Work order => The required result is each line of the entries below containing the string "This".

Records =>
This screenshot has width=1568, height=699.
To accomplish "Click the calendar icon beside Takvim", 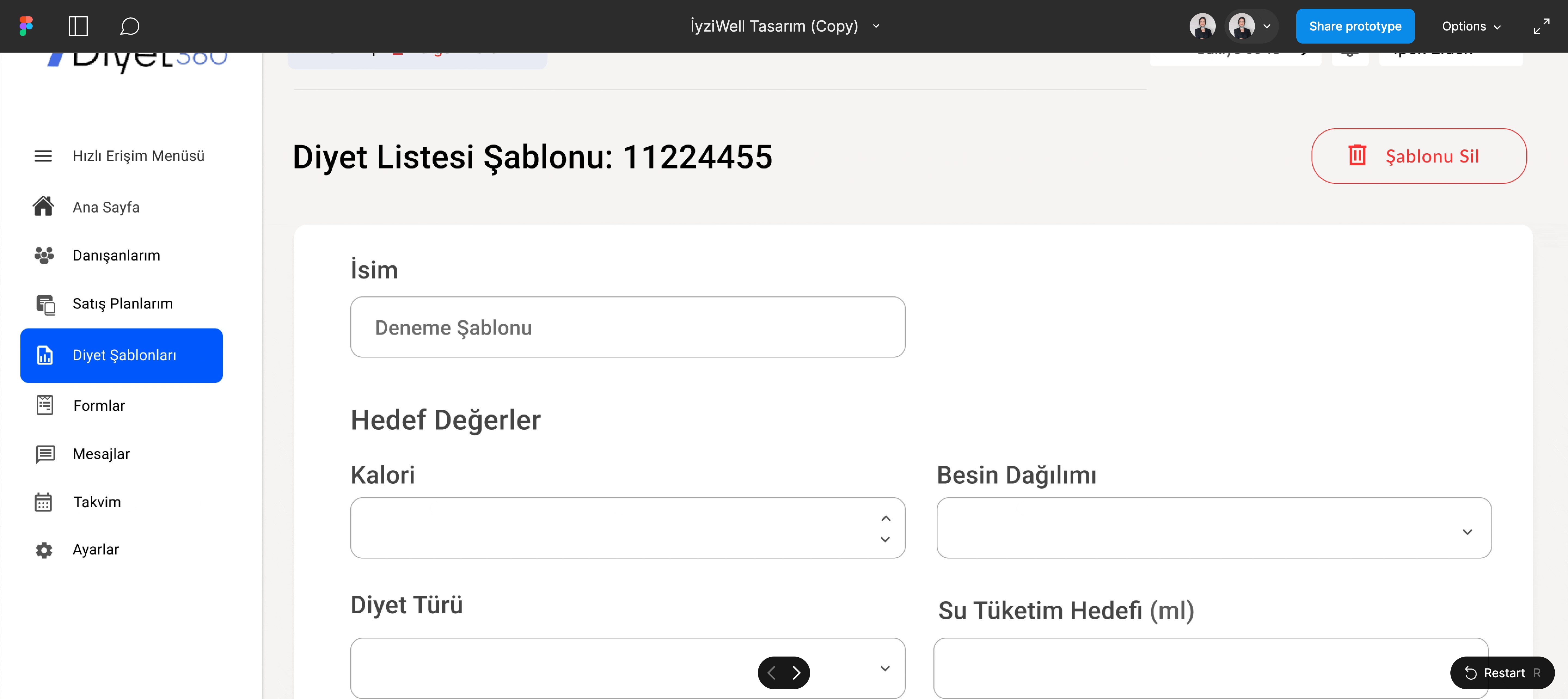I will 43,502.
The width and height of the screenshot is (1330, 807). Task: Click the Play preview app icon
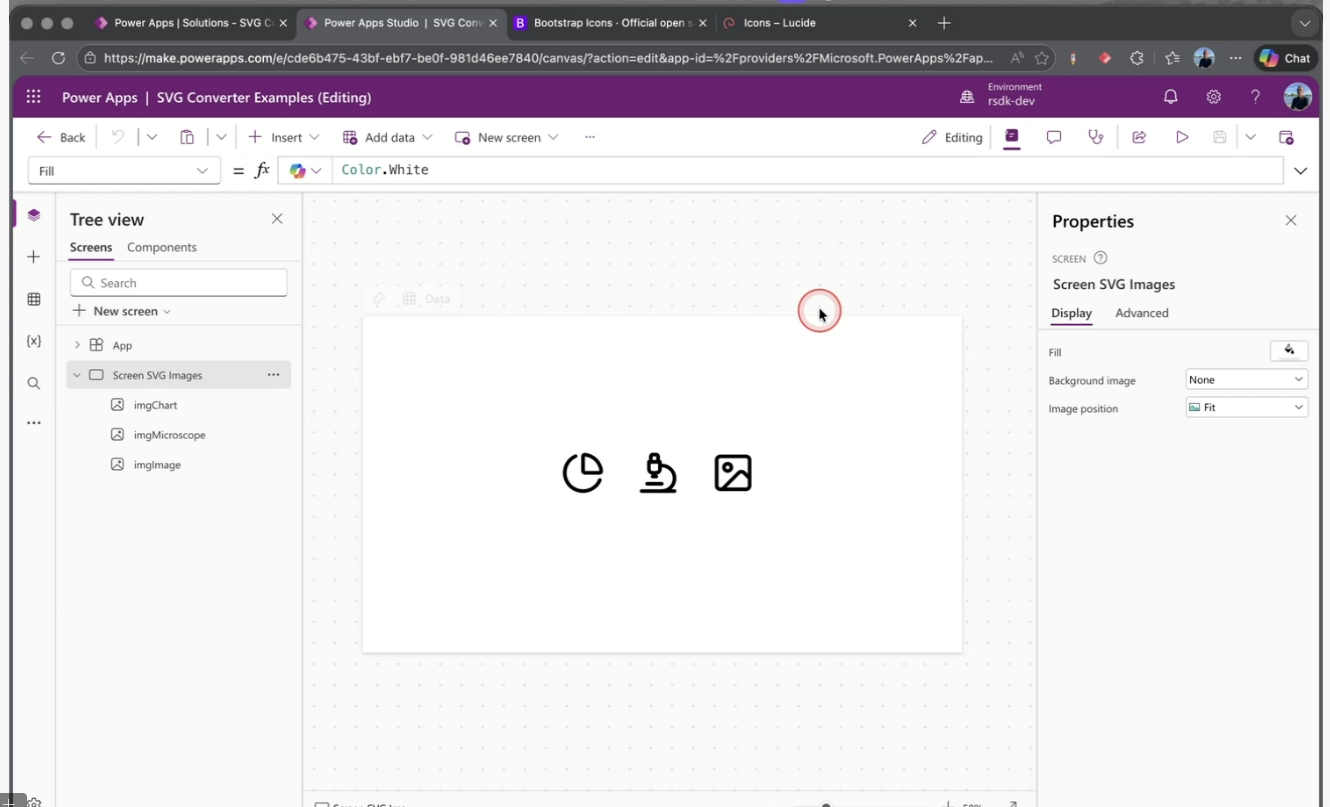pyautogui.click(x=1182, y=137)
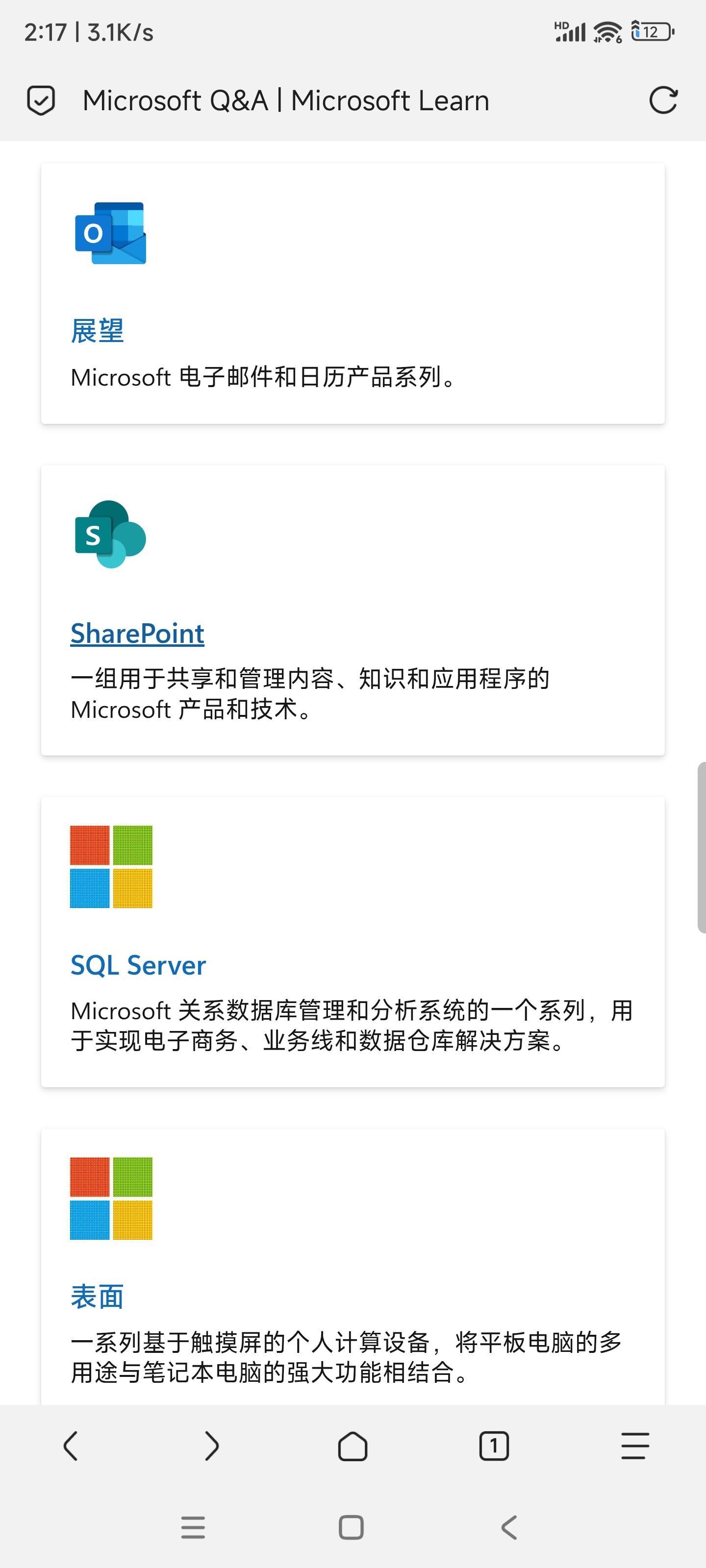The image size is (706, 1568).
Task: Tap the security shield icon
Action: pyautogui.click(x=41, y=100)
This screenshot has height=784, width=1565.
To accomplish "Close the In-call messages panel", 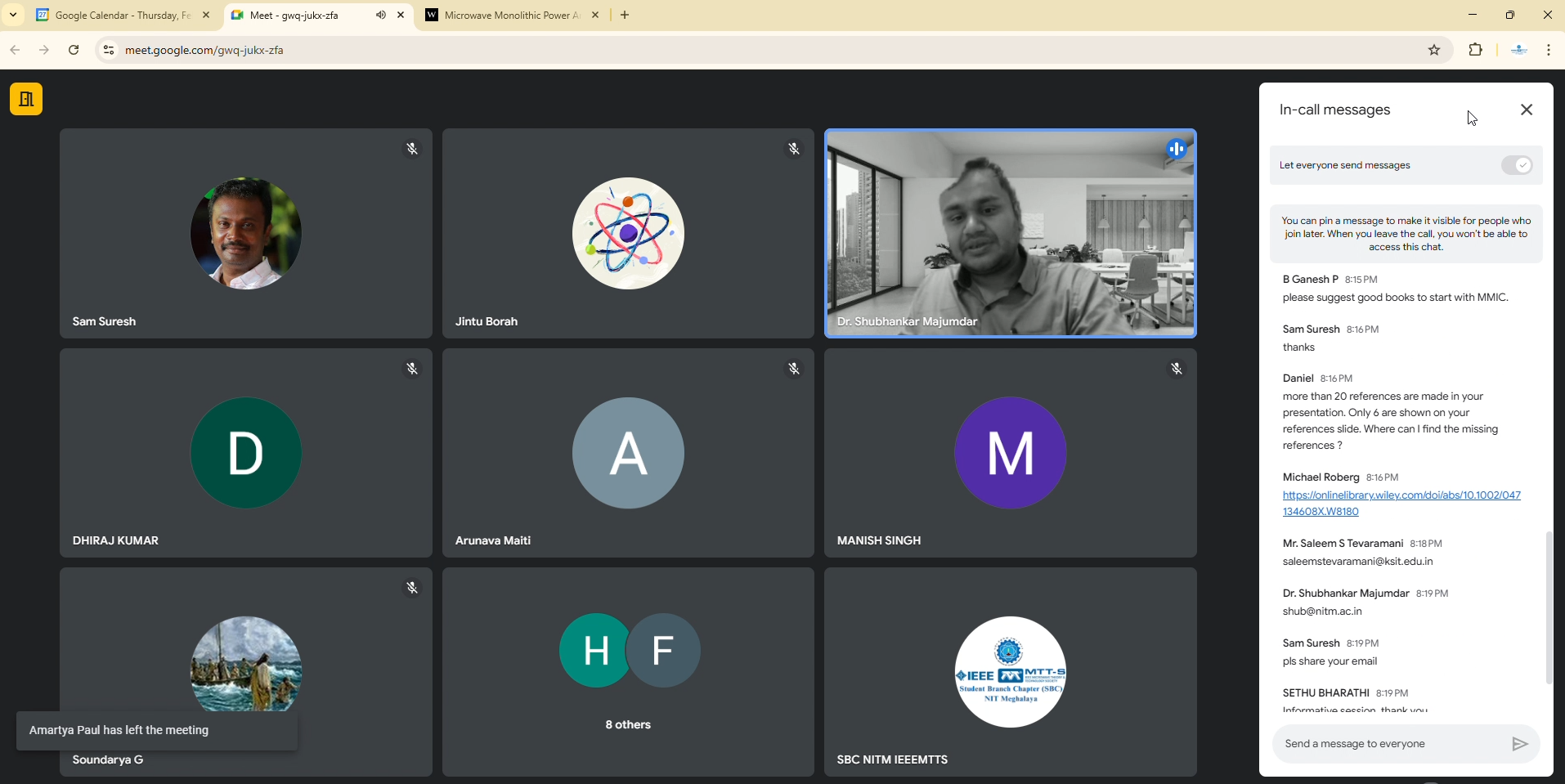I will (x=1526, y=110).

Response below =>
This screenshot has width=1568, height=699.
This screenshot has height=784, width=1565.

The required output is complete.